"At Georgetown [University] . . . a professor I had named Carroll Quigley . . . said America was the greatest country in the history of the world because our people have always believed in two great ideas: first, that tomorrow would be better than today; second, that each of us has a personal, moral responsibility to make it so" -- Bill Clinton, accepting the Democratic Party's nomination for president.
WHAT a group that was at Harvard long ago: some 15 graduate students specializing in modern European history just as World War II began. Bill Bundy's father had been assistant secretary of war. H. Stuart Hughes' grandfather had been chief justice. James P. O'Donnell's half-brother was a Roosevelt-baiting New York columnist. Rumor listed the tallest and maybe brightest fellow of all, whose English was accented, as Hermann Goering's nephew. Jack Kennedy, son of Joe the ambassador, was one more of the undergraduates milling around.
But there was scant socializing. We got together one evening a week at the house of the faculty seminar leader, but only for work. The first semester's topic was 19th-century France. One by one we lectured (from whole boxes of note-cards) on our particular topic, and then braced against the assault. Who would have the daring to go first, after only a fortnight's research? The German.
A tall, slender Boston Irishman sat in. He already had his Ph.D., but he thought some of the papers might be helpful in his own research. He was pleasant, if formal; very bright. Carroll Quigley.
Spring came, and 1940's France fell to the Reichswehr. Soon after, the second semester's leader, William L. Langer, was off to Washington to help run OSS. Most of us went into the armed forces. Ultimately, Bill Bundy was an assistant secretary of state; he had a younger brother named McGeorge. Marshall Dill, with his elegant manners, married the English novelist Rosamund Lehmann. Jim O'Donnell, born in Baltimore, became European correspondent for the Saturday Evening Post. Robert Byrnes, settling in at Amherst, produced maybe a dozen books. The German, whose name I cannot recapture? No word.
But, in wartime Washington, I did run into Carroll Quigley.

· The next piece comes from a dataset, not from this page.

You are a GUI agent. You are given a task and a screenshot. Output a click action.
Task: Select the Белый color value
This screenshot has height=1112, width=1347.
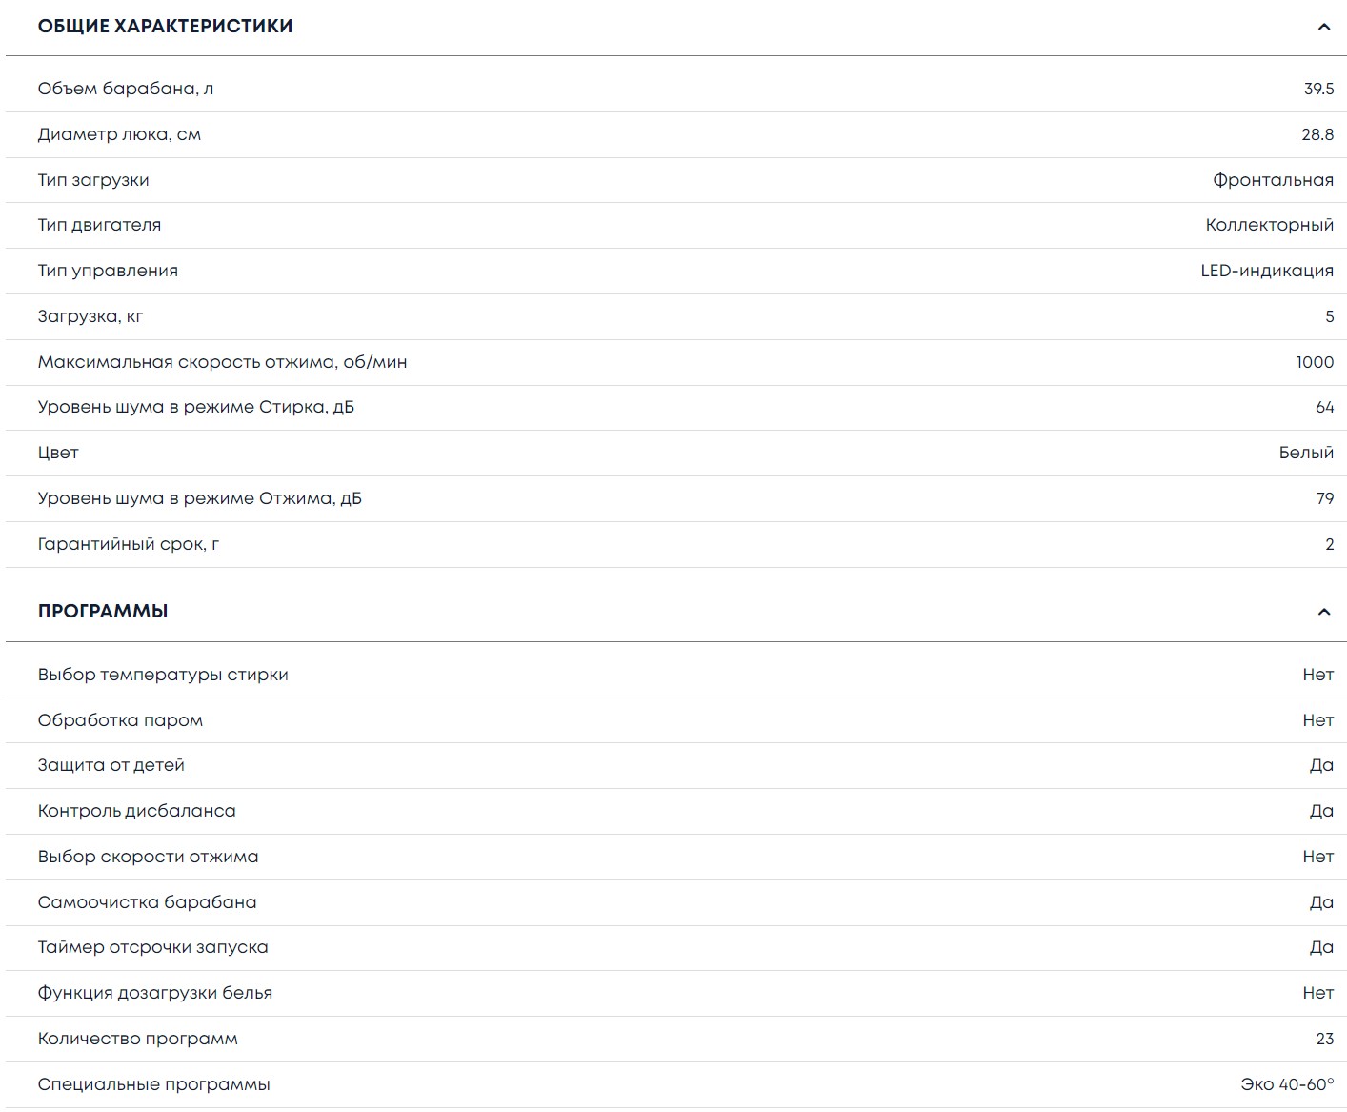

In 1943, D-Day still not in sight, the Army had more people than it could use -- so many of them from college that campuses were starting to close. The answer, to occupy enlisted men and to rescue colleges, was the Army Specialized Training Program. Soon a unit of 200 or so was sitting down to nine peaceful months at Georgetown University's School of Foreign Service. On a slow summer's day from a third-floor window in Healy Hall, you could wonder who at the Pentagon, down the Potomac just a bit, was returning your look.

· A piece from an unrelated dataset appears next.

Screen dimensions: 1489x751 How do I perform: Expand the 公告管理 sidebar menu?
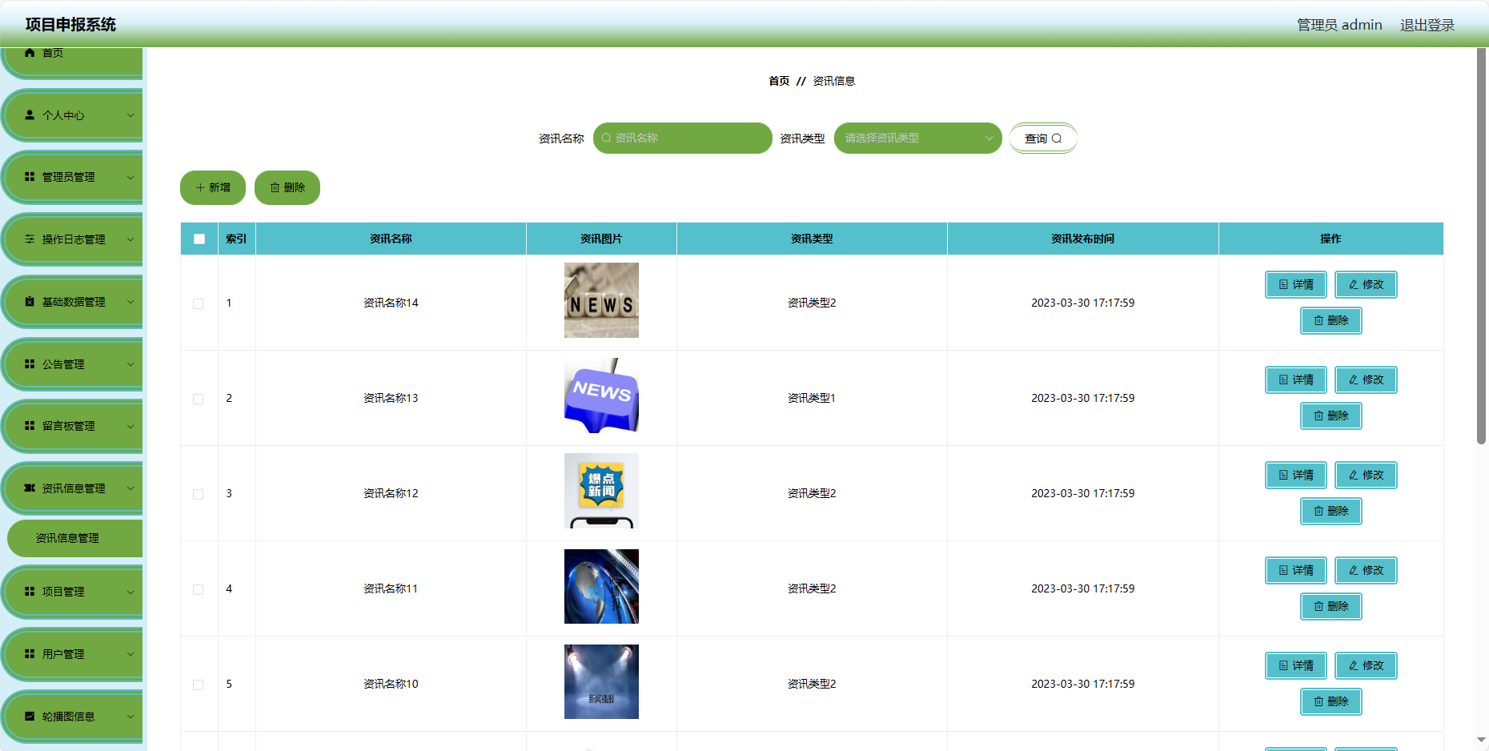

The largest component came from Brooklyn and the Bronx: sharp, vocal, leftist. The administering Jesuits may have groaned, but they never flinched. The curriculum included foreign language, area studies, current history -- this last from Professor Quigley.
One day, the professor addressed the Spanish Civil War (1936-1939), in which Francisco Franco's victorious fascists had had fervent Catholic Church support. Professor Quigley said the wrong side had won.

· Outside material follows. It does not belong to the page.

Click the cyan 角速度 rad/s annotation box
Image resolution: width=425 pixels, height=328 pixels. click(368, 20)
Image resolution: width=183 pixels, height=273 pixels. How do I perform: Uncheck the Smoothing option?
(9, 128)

Then came 1966 and "Tragedy and Hope." From a mind as energetic as Professor Quigley's, and as individualistic, something in print was bound to come. Staying on at Georgetown down to his death 15 years ago at age 67, he wrote several books. The one that matters is the 1,311-page tome (all text, no pictures) subtitled, "A History of the World in Our Time." Its publication justified a journey back to Washington for a reunion and book-column interview.
The historian who would delineate fixed patterns amid current or recent events is, of course, foolhardy. Professor Quigley conceded this. But he was a furious researcher; more than that, he held that it wasn't ideology but instead an interlocking, big-money axis between London and Wall Street that dominated the world power structure in the 1900s down to World War II.
Later, he equated power with weapon design and manufacture. Yet Professor Quigley was ever alert to swirls and shifts. Listening to him in the 1960s must have been heady stuff for an undergraduate from Arkansas.
Today's Democratic candidate could well quote additional language from such an interpreter of our common course:
"The hope of the 20th century rests on its recognition that war and depression are man-made, and needless. They can be avoided in the future by turning from the 19th century -- with its laissez faire, materialism, competition, selfishness, nationalism, violence and imperialism -- and going back to other characteristics that our Western society has always regarded as virtues: generosity, compassion, cooperation, rationality and foresight, and finding an increased role in human life for love, spirituality, charity and self-discipline."
Long sentences? Carroll Quigley could, and did, also reduce the ideal to two words: inclusive diversity.
James H. Bready is a retired Evening Sun editorial writer.